In paleontology, it is known for its Hualong Cave in which important human (called the Hualongdong people) and animal fossils have been discovered, including Homo erectus (dubbed Dongzhi Man) and a 300,000-year-old archaic human (Homo sapiens).

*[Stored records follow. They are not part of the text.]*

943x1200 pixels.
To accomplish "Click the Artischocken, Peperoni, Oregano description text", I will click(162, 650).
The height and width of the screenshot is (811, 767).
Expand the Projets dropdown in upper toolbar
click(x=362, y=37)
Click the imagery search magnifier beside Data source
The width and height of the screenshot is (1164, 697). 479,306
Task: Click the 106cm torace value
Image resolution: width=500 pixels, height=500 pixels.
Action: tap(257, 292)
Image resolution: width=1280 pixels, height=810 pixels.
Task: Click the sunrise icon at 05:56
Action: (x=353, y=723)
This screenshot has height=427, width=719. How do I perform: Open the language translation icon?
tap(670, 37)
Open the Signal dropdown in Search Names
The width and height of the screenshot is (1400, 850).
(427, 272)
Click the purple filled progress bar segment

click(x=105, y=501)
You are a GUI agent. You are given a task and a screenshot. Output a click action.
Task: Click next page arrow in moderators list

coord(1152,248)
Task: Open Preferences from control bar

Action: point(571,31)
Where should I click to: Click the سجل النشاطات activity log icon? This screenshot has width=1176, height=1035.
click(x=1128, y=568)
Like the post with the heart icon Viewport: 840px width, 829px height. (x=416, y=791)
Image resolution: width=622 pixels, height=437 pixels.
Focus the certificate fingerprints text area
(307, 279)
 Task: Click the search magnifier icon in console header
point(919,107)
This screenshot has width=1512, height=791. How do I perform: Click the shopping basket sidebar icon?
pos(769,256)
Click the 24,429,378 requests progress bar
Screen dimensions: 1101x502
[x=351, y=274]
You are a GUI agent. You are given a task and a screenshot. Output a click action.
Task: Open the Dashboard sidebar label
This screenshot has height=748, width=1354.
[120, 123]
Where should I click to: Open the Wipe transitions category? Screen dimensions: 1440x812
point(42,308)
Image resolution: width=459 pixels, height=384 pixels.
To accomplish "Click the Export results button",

==Administrative divisions==
Dongzhi County has jurisdiction over 11 towns and 3 townships.

===Towns===

- Yaodu (尧渡镇)
- Dongliu (东流镇)
- Longquan (龙泉镇)
- Xiangyu (香隅镇)
- Zhangxi (张溪镇)
- Yanghu (洋湖镇)
- Gegong (葛公镇)
- Dadukou (大渡口镇)
- Guangang (官港镇)
- Zhaotan (昭潭镇)
- Nixi (泥溪镇)

====Former Towns====
- Shengli (胜利镇)

===Townships===
- Muta Township (木塔乡)
- Huayuanli Township (花园里乡)
- Qingshan Township (青山乡)

==Climate==

Climate data for Dongzhi, elevation 115 m (377 ft), (1991–2020 normals, extremes 1991–present)
| Month | Jan | Feb | Mar | Apr | May | Jun | Jul | Aug | Sep | Oct | Nov | Dec | Year |
| Record high °C (°F) | 26.3 (79.3) | 28.3 (82.9) | 33.7 (92.7) | 34.6 (94.3) | 36.4 (97.5) | 37.9 (100.2) | 40.2 (104.4) | 41.2 (106.2) | 37.7 (99.9) | 36.0 (96.8) | 31.5 (88.7) | 23.8 (74.8) | 41.2 (106.2) |
| Mean daily maximum °C (°F) | 8.9 (48.0) | 11.9 (53.4) | 16.5 (61.7) | 22.8 (73.0) | 27.6 (81.7) | 29.9 (85.8) | 33.4 (92.1) | 33.1 (91.6) | 29.2 (84.6) | 24.0 (75.2) | 17.9 (64.2) | 11.6 (52.9) | 22.2 (72.0) |
| Daily mean °C (°F) | 4.2 (39.6) | 6.8 (44.2) | 11.1 (52.0) | 17.1 (62.8) | 22.0 (71.6) | 25.3 (77.5) | 28.6 (83.5) | 28.0 (82.4) | 23.8 (74.8) | 17.9 (64.2) | 11.7 (53.1) | 6.0 (42.8) | 16.9 (62.4) |
| Mean daily minimum °C (°F) | 0.9 (33.6) | 3.2 (37.8) | 7.1 (44.8) | 12.7 (54.9) | 17.7 (63.9) | 21.8 (71.2) | 25.0 (77.0) | 24.4 (75.9) | 20.1 (68.2) | 13.8 (56.8) | 7.6 (45.7) | 2.2 (36.0) | 13.0 (55.5) |
| Record low °C (°F) | −10.4 (13.3) | −7.3 (18.9) | −4.2 (24.4) | −0.3 (31.5) | 8.9 (48.0) | 13.9 (57.0) | 18.3 (64.9) | 15.9 (60.6) | — | 1.3 (34.3) | −3.8 (25.2) | −13.2 (8.2) | −13.2 (8.2) |
| Average precipitation mm (inches) | 79.7 (3.14) | 94.1 (3.70) | 142.0 (5.59) | 169.1 (6.66) | 205.6 (8.09) | 288.6 (11.36) | 243.0 (9.57) | 158.0 (6.22) | 75.5 (2.97) | 57.8 (2.28) | 66.9 (2.63) | 50.1 (1.97) | 1,630.4 (64.18) |
| Average precipitation days (≥ 0.1 mm) | 12.4 | 12.7 | 15.3 | 14.2 | 14.1 | 15.3 | 12.9 | 13.1 | 8.0 | 7.9 | 9.8 | 9.7 | 145.4 |
| Average snowy days | 3.8 | 2.1 | 0.7 | 0 | 0 | 0 | 0 | 0 | 0 | 0 | 0.3 | 1.5 | 8.4 |
| Average relative humidity (%) | 79 | 78 | 78 | 77 | 78 | 82 | 79 | 80 | 80 | 79 | 80 | 77 | 79 |
| Mean monthly sunshine hours | 106.8 | 104.5 | 124.8 | 151.1 | 168.7 | 147.7 | 216.6 | 206.7 | 172.1 | 165.0 | 137.5 | 131.9 | 1,833.4 |
| Percentage possible sunshine | 33 | 33 | 33 | 39 | 40 | 35 | 51 | 51 | 47 | 47 | 43 | 42 | 41 |
Source: China Meteorological Administration

==Tourist attractions==
The village of Nanxiguzhai, nestled deep among the hills, is well known as the dwelling place of the descendants of a tribe of the Xiongnu people, better known in the West as the Huns. A ticket priced at RMB45 can be purchased.

==Transport==
Dongzhi is served by the Tongling–Jiujiang Railway.